The logger uses JSONL (one JSON object per line) format, which is easy to process with tools like jq, Python’s standard json module, or data processing libraries like Pandas. The try/except wrapper ensures a logging failure never breaks the conversation — the user always gets their response even if the log write fails. Mount the pipelines directory as a volume so the log file persists outside the container and survives restarts.

Combining Multiple Pipelines

Open WebUI lets you enable multiple filter pipelines simultaneously on the same model, applying them in priority order. You can stack the rate limiter, content moderator, system prompt injector, and conversation logger on a single Ollama model, and each filter runs in sequence on every request. This composable design means you build each capability in isolation — easier to test, easier to maintain — and combine them as needed per model or per user group.

Set the priority of each filter in the Open WebUI pipeline settings. Lower priority numbers run first in the inlet (before the model) and last in the outlet (after the model), so a priority 0 rate limiter blocks requests before the priority 10 content moderator even runs. This ordering matters: you want to fail fast on rate limit violations before spending compute on moderation checks, and you want moderation to run before system prompt injection to avoid wasting context window on blocked requests.

Pipelines are one of the features that make Open WebUI genuinely powerful for team deployments rather than just a prettier interface to Ollama. With a few hundred lines of Python spread across three or four pipeline files, you can add enterprise-grade capabilities — audit logging, content moderation, user rate limiting, automatic RAG retrieval, intelligent model routing — to any Ollama model with no changes to the underlying model setup and no modifications to Open WebUI itself.

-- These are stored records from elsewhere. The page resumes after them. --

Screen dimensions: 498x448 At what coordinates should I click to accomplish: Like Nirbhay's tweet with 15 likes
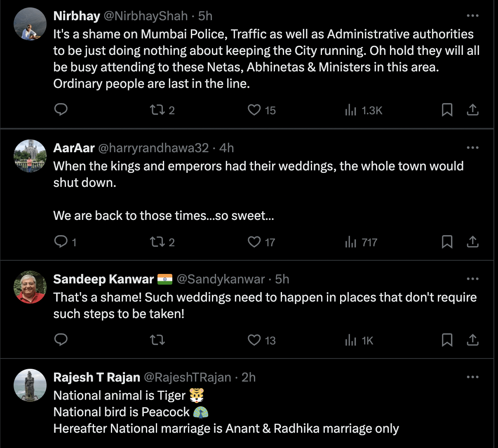(254, 110)
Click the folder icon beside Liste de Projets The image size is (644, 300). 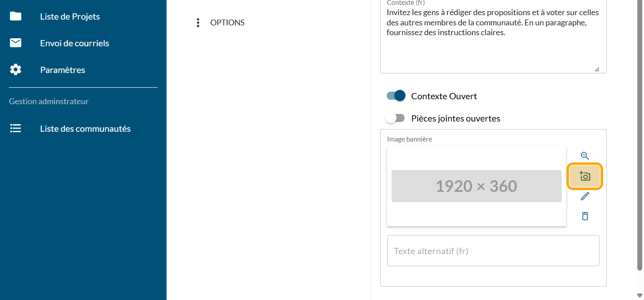coord(16,16)
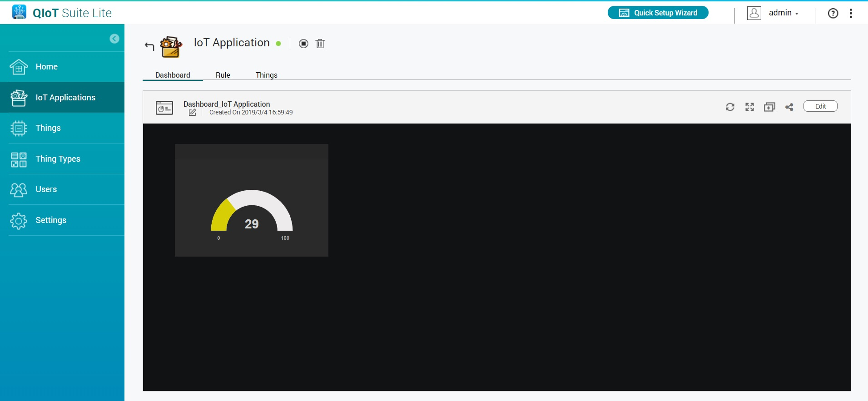Go to Home in sidebar
The height and width of the screenshot is (401, 868).
pos(46,67)
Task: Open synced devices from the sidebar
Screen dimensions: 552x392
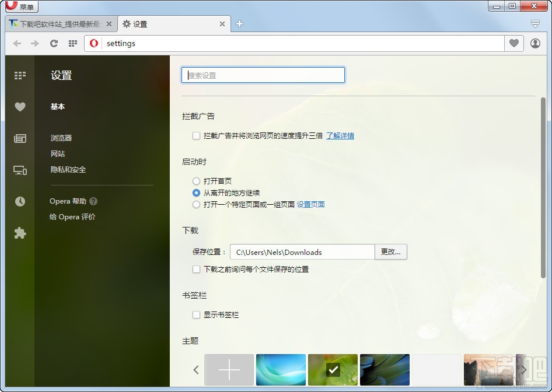Action: tap(19, 170)
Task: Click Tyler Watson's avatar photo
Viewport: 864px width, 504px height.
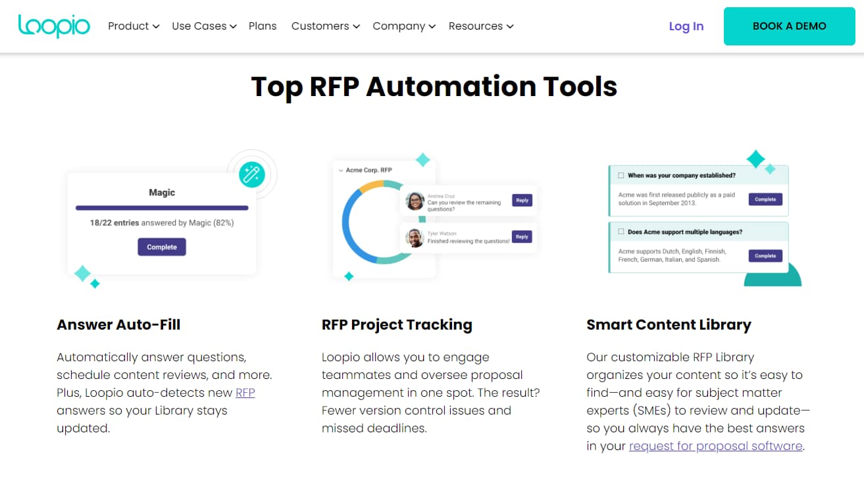Action: coord(415,238)
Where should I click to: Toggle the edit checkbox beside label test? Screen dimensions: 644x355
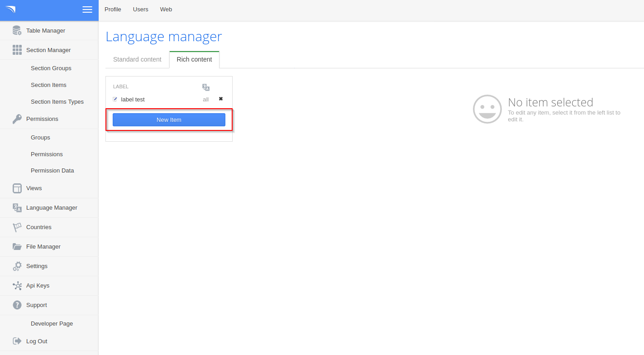[x=115, y=99]
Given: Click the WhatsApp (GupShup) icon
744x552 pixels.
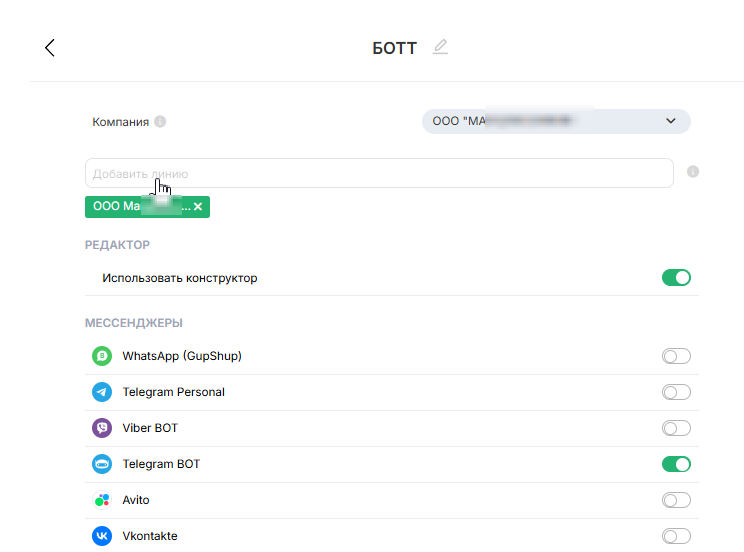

Getting Started with Your First Pipeline

The best way to start with Pipelines is to take the System Prompt Injector example above, save it as a file in your pipelines directory, and verify it appears in Open WebUI. From there, add a print statement to the inlet function and check the container logs to confirm it fires on each message. Once you have that feedback loop working — edit the file, watch the logs, send a test message — building more complex logic is straightforward. The Pipelines GitHub repository includes a growing collection of community-contributed examples covering web search integration, image generation routing, external database lookups, and multi-model comparison, all of which follow the same class structure and valve pattern shown in this guide. Reading a few of those examples alongside your own experimentation is the fastest path to understanding what Pipelines can do and building the specific capabilities your Open WebUI deployment needs.

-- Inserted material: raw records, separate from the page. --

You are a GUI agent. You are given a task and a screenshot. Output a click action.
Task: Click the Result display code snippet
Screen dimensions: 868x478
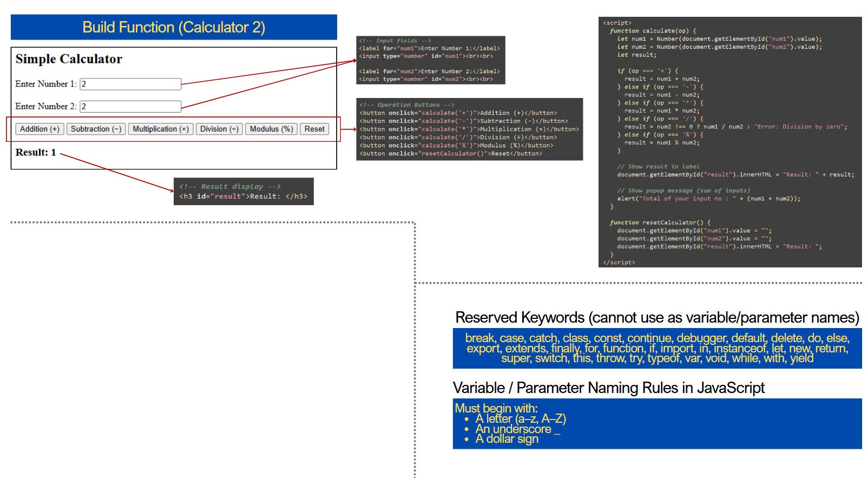coord(243,192)
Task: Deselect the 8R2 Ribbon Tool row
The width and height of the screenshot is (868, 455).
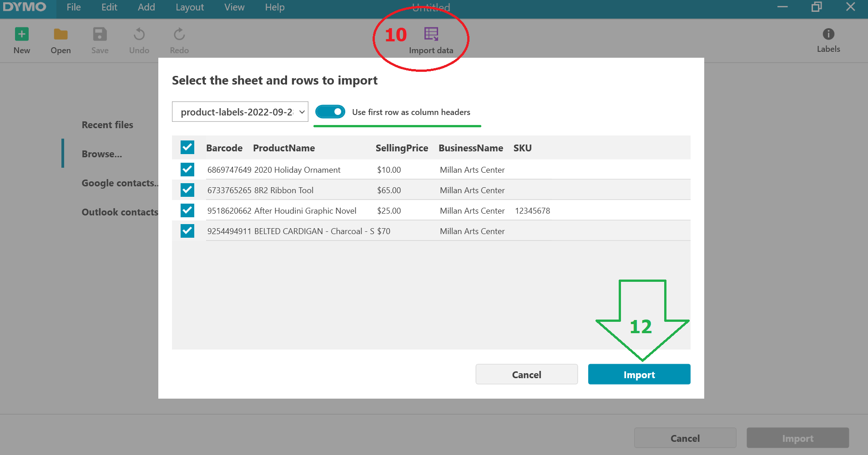Action: 187,190
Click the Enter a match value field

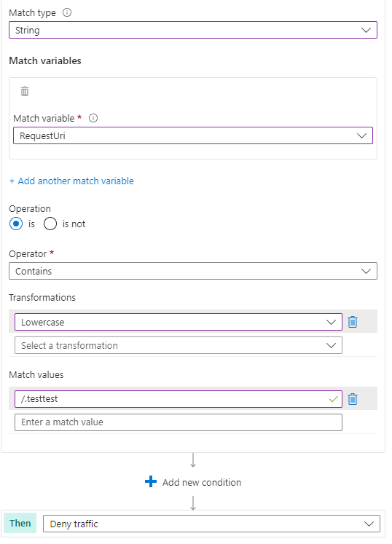click(179, 422)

Pipelines transform Open WebUI from a chat interface into a programmable AI platform. Every team that runs Open WebUI for more than a handful of users will eventually hit a requirement that Pipelines can solve cleanly — whether that is controlling costs through rate limiting, ensuring compliance through conversation logging, improving answer quality through RAG retrieval, or optimising performance through intelligent model routing. The Python class structure is simple enough to get started in an afternoon, and the valve system makes your pipelines configurable by non-developers through the Open WebUI interface without any code changes required.